Caroline Lang: I wouldn’t say so; The art market has so much evolved over the past twenty years that it requires people who understand art but also have many other qualifications and business acumen. In addition, technology and the arts develop in a parallel way. Internet is just another dimension and many artists use it. Where there is a financially strong industry, culture and art develop too. It was like that in France in 1900, then in Germany in the 70s, for example. Look at what happened when China opened. Right now I am very interested in the Los Angeles school, for the same reason.
Beatrice: Are buyers all genuinely passionate about art, or do you find that some of them buy purely as an investment?
Caroline Lang: There are many different groups: traditional collectors, art lovers who can’t afford to buy what they would like, people who want to diversify their patrimony, and also people I would have never thought they would buy, when I first met them.
Beatrice: In what respect?
Caroline Lang: Appearance can be deceptive. Earlier on you asked me about my summer job when I was fifteen, and this is something I learnt then. I worked as a maid in a 5 stars hotel in Basel, and one day I was putting some cookies on the bed, when a little boy saw them and run towards me to get them. His mother grabbed him and told him: “you don’t talk to people like that!” I was young, but I already knew who I was and thought: watch this space. Some of my best collectors today told me that they like to deal with me also because I didn’t snob them and because we had genuine conversations. If someone doesn’t speak the language or doesn’t look rich, do not judge their appearance!
Beatrice: What is a good starting point to be an art connoisseur?

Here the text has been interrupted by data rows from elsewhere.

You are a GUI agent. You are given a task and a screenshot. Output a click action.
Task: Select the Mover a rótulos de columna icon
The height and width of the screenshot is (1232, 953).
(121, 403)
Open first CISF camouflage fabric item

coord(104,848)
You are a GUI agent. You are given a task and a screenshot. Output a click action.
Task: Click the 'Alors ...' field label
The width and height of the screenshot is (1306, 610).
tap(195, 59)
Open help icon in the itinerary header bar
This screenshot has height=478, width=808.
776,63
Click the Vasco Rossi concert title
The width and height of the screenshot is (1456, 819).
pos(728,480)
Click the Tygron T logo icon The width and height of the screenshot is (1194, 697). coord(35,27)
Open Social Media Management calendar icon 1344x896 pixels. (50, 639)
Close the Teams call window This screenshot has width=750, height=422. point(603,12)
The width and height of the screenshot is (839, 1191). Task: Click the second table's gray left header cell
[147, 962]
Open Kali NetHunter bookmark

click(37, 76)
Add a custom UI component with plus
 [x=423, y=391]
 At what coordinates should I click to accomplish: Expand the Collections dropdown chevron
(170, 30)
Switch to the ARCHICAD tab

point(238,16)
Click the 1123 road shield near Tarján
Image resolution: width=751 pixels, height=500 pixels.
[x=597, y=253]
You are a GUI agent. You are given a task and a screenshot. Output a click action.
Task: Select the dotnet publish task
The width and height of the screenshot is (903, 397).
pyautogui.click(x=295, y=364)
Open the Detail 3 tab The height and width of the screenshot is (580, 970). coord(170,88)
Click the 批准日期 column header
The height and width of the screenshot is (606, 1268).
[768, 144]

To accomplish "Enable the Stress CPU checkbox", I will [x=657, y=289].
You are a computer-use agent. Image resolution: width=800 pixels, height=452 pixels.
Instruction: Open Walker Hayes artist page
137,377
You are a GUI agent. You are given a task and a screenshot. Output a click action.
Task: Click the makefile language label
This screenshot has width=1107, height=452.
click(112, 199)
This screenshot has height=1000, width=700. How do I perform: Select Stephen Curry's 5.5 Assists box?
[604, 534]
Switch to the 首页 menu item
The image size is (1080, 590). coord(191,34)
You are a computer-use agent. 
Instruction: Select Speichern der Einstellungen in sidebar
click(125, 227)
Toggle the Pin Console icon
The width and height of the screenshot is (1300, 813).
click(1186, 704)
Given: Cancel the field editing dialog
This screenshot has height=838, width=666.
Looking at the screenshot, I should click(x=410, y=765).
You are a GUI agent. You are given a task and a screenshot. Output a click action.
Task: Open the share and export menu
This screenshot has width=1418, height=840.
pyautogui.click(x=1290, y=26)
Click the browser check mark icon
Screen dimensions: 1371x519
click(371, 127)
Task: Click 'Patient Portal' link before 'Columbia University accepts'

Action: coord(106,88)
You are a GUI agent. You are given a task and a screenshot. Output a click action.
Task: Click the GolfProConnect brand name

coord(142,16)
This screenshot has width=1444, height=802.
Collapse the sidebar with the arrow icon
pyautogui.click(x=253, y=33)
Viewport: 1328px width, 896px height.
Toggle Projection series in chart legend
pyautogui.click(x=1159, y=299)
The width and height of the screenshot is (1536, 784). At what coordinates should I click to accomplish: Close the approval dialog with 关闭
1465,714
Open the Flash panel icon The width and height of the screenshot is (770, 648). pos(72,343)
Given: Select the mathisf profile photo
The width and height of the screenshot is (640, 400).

Caroline Lang: Today the world is a global platform, so everybody has access to art, much more than in the past; one doesn’t need to travel or go into libraries to see a lot, it is all in the internet and in the art fairs and museums. My personal suggestion, when people ask me what to buy, is to look a lot, not to hear a lot. Look, don’t listen. You have to see a lot of pictures with your own eyes, to find what you like…we are going back to the same thing: be confident in your own choices.
Beatrice: In what language do you think when you are really upset?
Caroline Lang: My favourite upset word is f***. Short, sweet and universal. I’ll let you guess which language.
Beatrice: Have you got a sort of uniform, for work? I mean an outfit that requires no thought and is good in almost every occasion.
Caroline: I like black, or black and white, and sometimes I add a touch of colour. And I love high heels! They make us tiny women noticed and they give a good posture. I especially love Tango shoes, I have a big collection by now. I love dancing the Tango, it is a beautiful discipline. I prefer not to do any sport which doesn’t include high heels. Beatrice: When do you experience the state of flow – being so deeply lost in what you are doing that you forget everything around you?
Caroline: When I dance the Tango, when I do deep sea diving, and when I do that thing starting with the letter “S”…let’s say socialising! (laughs)
Beatrice: Thank you very much for your time, I will visit Art Basel and enjoy it fully!
Caroline: You are very welcome. You have curly hair and you straighten it, don’t you?
Beatrice: (caught by surprise): ahem.. yes. Is that so clear? I thought my hair looked naturally straight.